Die Trying - By Lee Child Page 0,158

to cover the whole area. So any particular thing was small on the screen. The group of men carrying something had shown up like a large insect crawling across the glass.

"Was that Brogan?" Webster asked out loud.

The aide ran the video back and watched again.

"He's facedown," he said. "Hard to tell."

He froze the action and used the digital manipulator to enlarge the picture. Adjusted the joystick to put the spread-eagled man in the center of the screen. Zoomed right in until the image blurred.

"Hard to tell," he said again. "It's one of them, that's for sure."

"I think it was Brogan," Webster said.

Johnson looked hard. Used his finger and thumb against the screen to estimate the guy's height, head to toes.

"How tall is he?" he asked.

"HOW TALL IS he?" Reacher asked suddenly.

"What?" McGrath said.

Reacher was behind McGrath in the trees, staring out at the punishment hut. He was staring at the front wall. The wall was maybe twelve feet long, eight feet high. Right to left, there was a two-foot panel, then the door, thirty inches wide, hinged on the right, handle on the left. Then a panel probably seven and a half feet wide running down to the end of the building.

"How tall is he?" Reacher asked again.

"Christ, does it matter?" McGrath said.

"I think it does," Reacher said.

McGrath turned and stared at him.

"Five nine, maybe five ten," he said. "Not an especially big guy."

The cladding was made up of horizontal eight-by-fours nailed over the frame. There was a seam halfway up. The floor was probably three-quarters board laid over two-by-fours. Therefore the floor started nearly five inches above the bottom of the outside cladding. About an inch and a half below the bottom of the doorway.

"Skinny, right?" Reacher said.

McGrath was still staring at him.

"Thirty-eight regular, best guess," he said.

Reacher nodded. The walls would be two-by-fours clad inside and out with the plywood. Total thickness five and a half inches, maybe less if the inside cladding was thinner. Call it the inside face of the end wall was five inches in from the corner, and the floor was five inches up from the bottom.

"Right-handed or left-handed?" Reacher asked.
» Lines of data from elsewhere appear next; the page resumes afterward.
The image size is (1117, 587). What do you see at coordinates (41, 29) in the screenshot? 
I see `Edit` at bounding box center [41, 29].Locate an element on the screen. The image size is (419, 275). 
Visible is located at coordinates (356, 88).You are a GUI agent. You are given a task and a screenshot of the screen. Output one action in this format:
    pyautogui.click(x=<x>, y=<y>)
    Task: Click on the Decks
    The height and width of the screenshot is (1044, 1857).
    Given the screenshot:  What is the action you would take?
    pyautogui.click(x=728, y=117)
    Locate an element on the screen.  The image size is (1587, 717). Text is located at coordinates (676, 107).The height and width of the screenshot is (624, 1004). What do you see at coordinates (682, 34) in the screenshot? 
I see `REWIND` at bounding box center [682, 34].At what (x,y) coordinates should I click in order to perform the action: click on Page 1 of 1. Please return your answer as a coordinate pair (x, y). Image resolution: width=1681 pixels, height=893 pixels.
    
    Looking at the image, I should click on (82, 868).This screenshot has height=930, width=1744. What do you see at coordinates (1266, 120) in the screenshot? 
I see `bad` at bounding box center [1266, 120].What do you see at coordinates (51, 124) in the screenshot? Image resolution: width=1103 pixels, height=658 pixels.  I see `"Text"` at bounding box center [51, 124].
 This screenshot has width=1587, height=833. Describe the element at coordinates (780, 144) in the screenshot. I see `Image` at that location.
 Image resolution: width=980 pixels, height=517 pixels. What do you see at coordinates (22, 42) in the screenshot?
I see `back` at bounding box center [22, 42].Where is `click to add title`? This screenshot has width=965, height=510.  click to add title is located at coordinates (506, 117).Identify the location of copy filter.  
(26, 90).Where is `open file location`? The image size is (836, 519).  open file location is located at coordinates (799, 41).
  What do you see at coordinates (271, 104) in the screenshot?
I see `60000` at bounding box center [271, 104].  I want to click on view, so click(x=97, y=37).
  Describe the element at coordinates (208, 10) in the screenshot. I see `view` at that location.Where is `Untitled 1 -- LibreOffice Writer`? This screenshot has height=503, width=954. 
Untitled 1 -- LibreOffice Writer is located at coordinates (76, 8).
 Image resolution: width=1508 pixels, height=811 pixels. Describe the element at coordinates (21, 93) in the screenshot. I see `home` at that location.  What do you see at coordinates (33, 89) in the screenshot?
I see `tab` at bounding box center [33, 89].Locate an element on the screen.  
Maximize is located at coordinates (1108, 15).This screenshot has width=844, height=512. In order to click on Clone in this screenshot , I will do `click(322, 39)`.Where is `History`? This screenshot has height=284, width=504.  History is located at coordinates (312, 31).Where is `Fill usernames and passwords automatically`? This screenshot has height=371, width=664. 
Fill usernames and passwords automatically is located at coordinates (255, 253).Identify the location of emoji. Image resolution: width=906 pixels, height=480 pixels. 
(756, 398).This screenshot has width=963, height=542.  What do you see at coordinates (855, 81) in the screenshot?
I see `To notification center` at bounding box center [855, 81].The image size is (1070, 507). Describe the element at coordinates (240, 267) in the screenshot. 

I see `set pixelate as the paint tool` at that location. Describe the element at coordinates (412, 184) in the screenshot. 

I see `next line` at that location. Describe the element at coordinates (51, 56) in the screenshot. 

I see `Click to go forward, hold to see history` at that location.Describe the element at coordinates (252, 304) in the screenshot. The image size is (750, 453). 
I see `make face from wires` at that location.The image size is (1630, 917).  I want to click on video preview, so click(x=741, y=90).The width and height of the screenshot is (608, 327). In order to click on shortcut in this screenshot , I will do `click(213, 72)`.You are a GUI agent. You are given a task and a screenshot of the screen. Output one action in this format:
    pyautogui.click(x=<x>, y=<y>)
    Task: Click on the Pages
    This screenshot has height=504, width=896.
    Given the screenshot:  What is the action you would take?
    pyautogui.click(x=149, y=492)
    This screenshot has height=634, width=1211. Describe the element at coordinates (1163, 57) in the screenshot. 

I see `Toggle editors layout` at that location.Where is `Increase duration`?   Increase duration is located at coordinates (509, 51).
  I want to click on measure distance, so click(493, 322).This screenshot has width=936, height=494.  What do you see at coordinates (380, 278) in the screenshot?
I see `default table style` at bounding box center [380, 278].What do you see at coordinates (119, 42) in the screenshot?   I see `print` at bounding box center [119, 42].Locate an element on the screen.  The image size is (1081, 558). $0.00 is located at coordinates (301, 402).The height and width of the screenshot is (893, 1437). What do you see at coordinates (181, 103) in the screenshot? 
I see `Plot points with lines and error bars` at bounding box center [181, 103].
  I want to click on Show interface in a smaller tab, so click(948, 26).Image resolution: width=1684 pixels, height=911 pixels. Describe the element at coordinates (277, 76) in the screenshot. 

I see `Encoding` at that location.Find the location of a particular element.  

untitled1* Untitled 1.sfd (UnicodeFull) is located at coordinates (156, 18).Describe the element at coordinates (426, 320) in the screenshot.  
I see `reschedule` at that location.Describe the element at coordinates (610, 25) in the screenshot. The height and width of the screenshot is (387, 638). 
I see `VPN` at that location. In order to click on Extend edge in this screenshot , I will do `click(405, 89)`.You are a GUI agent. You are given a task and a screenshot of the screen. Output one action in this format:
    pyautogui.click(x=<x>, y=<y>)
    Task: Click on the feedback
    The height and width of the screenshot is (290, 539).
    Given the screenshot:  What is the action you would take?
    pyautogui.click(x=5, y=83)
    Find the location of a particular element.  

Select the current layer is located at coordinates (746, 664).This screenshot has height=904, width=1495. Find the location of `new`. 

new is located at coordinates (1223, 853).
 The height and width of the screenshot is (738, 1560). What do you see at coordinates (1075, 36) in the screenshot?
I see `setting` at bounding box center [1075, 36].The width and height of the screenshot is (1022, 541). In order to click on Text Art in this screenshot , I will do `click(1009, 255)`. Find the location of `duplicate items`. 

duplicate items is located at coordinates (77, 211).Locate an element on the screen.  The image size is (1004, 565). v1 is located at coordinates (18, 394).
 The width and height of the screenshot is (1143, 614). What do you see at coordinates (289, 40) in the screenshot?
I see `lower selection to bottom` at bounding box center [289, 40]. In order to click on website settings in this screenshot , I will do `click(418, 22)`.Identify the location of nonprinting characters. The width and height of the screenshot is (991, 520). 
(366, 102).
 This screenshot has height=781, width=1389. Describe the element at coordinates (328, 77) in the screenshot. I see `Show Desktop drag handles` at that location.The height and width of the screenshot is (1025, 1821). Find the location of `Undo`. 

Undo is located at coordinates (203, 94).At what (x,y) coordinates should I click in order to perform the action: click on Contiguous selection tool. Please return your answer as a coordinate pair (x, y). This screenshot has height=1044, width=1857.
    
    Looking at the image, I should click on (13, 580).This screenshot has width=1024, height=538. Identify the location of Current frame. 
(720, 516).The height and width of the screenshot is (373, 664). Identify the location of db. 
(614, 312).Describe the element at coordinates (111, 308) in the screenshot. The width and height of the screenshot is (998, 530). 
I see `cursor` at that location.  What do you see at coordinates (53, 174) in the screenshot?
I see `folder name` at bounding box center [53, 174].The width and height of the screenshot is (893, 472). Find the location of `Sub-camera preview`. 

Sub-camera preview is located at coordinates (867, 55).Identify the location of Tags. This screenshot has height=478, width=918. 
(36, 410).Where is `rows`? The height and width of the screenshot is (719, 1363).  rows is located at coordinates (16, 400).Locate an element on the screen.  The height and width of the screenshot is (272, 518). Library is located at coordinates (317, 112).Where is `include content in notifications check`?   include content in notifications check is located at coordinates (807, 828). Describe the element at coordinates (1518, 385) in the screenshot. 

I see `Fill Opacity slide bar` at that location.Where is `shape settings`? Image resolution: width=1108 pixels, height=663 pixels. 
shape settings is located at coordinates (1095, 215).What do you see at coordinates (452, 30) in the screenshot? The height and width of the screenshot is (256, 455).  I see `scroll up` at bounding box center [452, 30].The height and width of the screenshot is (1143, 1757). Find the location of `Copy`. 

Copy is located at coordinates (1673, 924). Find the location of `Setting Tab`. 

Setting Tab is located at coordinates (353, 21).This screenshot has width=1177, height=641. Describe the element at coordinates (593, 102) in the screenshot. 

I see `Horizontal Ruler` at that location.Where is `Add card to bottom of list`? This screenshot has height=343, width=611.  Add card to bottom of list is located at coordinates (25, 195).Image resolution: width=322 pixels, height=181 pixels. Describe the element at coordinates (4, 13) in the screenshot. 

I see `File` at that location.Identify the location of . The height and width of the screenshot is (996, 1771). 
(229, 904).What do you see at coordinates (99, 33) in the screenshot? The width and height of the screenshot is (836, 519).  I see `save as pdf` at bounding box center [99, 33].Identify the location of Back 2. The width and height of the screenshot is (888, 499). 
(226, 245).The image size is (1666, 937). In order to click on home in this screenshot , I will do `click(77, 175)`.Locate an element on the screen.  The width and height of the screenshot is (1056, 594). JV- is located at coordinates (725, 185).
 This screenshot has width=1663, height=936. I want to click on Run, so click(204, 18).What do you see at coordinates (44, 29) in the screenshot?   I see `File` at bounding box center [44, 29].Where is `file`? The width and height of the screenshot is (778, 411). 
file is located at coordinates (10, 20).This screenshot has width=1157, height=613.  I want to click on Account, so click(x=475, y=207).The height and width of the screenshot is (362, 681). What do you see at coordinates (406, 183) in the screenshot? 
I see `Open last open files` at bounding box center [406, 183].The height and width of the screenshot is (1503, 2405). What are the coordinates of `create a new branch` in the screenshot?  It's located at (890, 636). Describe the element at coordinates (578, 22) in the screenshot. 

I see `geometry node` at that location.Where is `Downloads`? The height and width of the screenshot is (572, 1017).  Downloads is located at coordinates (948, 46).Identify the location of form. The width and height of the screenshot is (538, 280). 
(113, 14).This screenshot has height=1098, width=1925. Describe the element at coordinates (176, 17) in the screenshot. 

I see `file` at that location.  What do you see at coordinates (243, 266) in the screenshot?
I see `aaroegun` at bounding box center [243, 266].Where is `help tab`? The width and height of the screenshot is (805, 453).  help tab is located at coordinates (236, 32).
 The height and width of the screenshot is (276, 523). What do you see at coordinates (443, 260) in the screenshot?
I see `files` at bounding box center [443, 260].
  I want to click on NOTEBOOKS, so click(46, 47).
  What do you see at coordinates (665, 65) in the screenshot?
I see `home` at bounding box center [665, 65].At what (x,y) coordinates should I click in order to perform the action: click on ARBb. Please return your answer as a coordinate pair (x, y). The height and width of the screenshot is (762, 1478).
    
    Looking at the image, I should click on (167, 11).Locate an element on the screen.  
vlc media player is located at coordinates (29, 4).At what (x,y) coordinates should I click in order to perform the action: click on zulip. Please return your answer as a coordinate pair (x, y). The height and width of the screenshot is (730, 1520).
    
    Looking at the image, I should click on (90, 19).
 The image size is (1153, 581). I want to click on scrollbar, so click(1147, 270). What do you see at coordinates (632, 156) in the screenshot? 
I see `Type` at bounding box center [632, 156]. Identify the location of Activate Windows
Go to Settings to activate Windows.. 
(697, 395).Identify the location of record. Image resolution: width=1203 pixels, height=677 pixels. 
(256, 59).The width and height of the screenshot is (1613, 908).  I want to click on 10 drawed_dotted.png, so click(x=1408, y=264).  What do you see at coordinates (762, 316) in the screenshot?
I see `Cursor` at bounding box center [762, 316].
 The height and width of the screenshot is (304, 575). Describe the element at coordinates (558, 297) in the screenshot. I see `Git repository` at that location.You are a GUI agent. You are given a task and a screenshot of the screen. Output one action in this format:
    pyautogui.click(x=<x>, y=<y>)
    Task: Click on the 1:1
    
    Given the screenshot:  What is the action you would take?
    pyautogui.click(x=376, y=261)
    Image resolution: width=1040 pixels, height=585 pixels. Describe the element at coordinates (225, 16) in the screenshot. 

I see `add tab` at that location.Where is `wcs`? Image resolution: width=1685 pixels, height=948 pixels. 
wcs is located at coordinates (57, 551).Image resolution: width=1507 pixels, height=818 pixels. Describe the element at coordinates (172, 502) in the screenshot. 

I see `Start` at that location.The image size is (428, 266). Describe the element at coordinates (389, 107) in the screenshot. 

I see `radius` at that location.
"Speak to me," McGrath hissed.

"Which?" Reacher said.

"Right-handed," McGrath said. "I'm pretty sure." The two-by-fours would be on sixteen-inch centers. That was the standard dimension. But from the corner of the hut to the right-hand edge of the door, the distance was only two feet. Two feet less five inches for the thickness of the end wall was nineteen inches. There was probably a two-by-four set right in the middle of that span. Unless they skimped it, which was no problem. The wall would be stuffed with Fiberglas wadding, for insulation.

"Stand back," Reacher whispered.

"Why?" McGrath said.

"Just do it," Reacher replied.

McGrath moved out of the way. Reacher put his eyes on a spot ten inches in from the end of the hut and just shy of five feet up from the bottom. Swayed left and rested his shoulder on a tree. Raised his M-16 and sighted it in.

"Hell are you doing?" McGrath hissed.

Reacher made no reply. Just waited for his heart to beat and fired. The rifle cracked and the bullet punched through the siding a hundred yards away. Ten inches from the corner, five feet from the ground.

"Hell are you doing?" McGrath hissed again.

Reacher just grabbed his arm and pulled him into the woods. Dragged him north and waited. Two things happened. The six men burst back into the clearing. And the door of the punishment hut opened. Brogan was framed in the doorway. His right arm was hanging limp. His right shoulder was shattered and pumping blood. In his right hand, he was holding his Bureau.38. The hammer was back. His finger was tight on the trigger.

Reacher snicked the M-16 to burst fire. Stitched five bursts of three shells into the ground, halfway across the clearing. The six men skidded away, like they were suddenly facing an invisible barrier or a drop off a tall cliff. They ran for the woods. Brogan stepped out of the hut. Stood in a bar of sunshine and tried to lift his revolver. His arm wouldn't work. It hung uselessly.

"Decoy," Reacher said. "They thought I'd go in after him. He was waiting behind the door with his gun. I knew he was the bad guy. But they had me fooled for a moment."

McGrath nodded slowly. Stared at the government-issue.38 in Brogan's hand. Remembered his own being confiscated. He raised the Glock and wedged his wrist against a tree.